Pada hari Rabu, tanggal 31 Mei 2017 di World Trade Organization (WTO) Jenewa telah diselenggarakan Workshop dengan tema “Delivering Development in MC11: Public Stockholding for Food Security Purposes (PSH) dan Special Safeguard Mechanism (SSM)” diselenggarakan oleh G33 (koalisi 47 negara berkembang anggota WTO) dan dibuka oleh Direktur Jenderal WTO, Roberto Azevedo. Bertindak sebagai pembicara adalah mantan Pelapor Khusus PBB untuk Hak terhadap Pangan – Olivier de Schutter, pakar FAO,  pegiat organisasi non-pemerintah (South Center – Geneva dan Federation of Free Farmers Cooperatives – Philippines) dan Center For WTO Studies – India.
G33 — yang dipimpin oleh Indonesia —  merupakan kelompok yang memperjuangkan diakuinya hak-hak negara-negara berkembang untuk dapat memberikan dukungan kepada para petani kecil dan miskinnya. Selama ini, tingkat kesejahteraan petani kecil dan miskin di negara berkembang semakin termajinalisasikan karena terpengaruh oleh tingginya tingkat volatilitas harga produk pertanian global sebagai akibat dari keterbukaan pasar. Hal ini lebih diperburuk oleh masih rendahnya tingkat daya saing produk pertanian domestik untuk melawan produk impor dari negara maju yang memiliki daya saing lebih tinggi, sebagai akibat dari subsidi yang diberikan oleh Pemerintahnya.
“Tujuan workshop adalah untuk membuka pandangan anggota WTO mengenai pentingnya instrumen SSM dan PSH sebagai jaring pengaman untuk melindungi kepentingan petani kecil dan miskin di negara berkembang, serta dalam rangka mewujudkan kemananan pangan (food security), keamanan penghidupan (livelihood security) dan pembangunan pedesaan (rural development).
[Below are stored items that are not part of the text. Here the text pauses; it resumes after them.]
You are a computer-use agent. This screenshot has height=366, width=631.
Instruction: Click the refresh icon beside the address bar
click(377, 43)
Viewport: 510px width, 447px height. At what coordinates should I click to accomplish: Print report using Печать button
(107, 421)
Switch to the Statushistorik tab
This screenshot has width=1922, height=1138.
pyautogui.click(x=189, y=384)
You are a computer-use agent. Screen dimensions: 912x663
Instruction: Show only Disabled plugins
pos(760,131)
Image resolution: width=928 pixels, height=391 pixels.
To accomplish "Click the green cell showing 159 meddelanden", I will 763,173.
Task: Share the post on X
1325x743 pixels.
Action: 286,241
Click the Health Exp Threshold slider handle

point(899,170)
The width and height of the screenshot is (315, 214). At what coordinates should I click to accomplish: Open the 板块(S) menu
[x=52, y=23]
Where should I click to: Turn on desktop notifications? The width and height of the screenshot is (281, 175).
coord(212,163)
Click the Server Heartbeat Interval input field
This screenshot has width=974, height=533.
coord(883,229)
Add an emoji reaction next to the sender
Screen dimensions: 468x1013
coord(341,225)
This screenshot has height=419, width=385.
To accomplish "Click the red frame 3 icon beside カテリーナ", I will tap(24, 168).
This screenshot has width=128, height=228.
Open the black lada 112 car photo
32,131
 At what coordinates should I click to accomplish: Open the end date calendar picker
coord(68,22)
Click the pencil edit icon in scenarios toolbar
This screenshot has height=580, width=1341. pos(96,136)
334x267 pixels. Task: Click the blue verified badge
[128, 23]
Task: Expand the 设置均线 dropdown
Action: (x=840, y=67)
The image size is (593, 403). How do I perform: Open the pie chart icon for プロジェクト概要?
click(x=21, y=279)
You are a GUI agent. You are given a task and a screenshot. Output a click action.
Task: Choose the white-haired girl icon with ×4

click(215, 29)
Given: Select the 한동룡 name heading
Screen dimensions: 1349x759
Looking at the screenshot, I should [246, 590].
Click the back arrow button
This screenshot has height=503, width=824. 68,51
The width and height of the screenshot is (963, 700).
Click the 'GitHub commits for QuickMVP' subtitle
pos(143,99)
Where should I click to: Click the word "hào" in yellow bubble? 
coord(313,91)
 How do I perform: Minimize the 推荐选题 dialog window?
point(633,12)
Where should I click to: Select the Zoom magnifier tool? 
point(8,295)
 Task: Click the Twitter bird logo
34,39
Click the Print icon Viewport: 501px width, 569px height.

Selain itu, workshop juga diharapkan dapat berkontribusi terhadap proses perundingan kedua isu tersebut di WTO”, demikian ditekankan oleh Dubes Hasan Kleib dalam kata sambutannya.
Saat ini anggota WTO tengah merundingkan bentuk dan format SSM dan PSH yang dapat disepakati, khususnya dalam konteks penyelenggaraan KTM WTO ke-11 di Buenos Aires, bulan Desember 2017 mendatang. SSM adalah instrumen perlindungan kepada petani kecil dan miskin pada saat terjadinya banjir impor, sedangkan PSH adalah instrumen perlindungan petani kecil dan miskin melalui mekanisme pembelian dan penjualan oleh Pemerintah terhadap hasil pertanian domestik.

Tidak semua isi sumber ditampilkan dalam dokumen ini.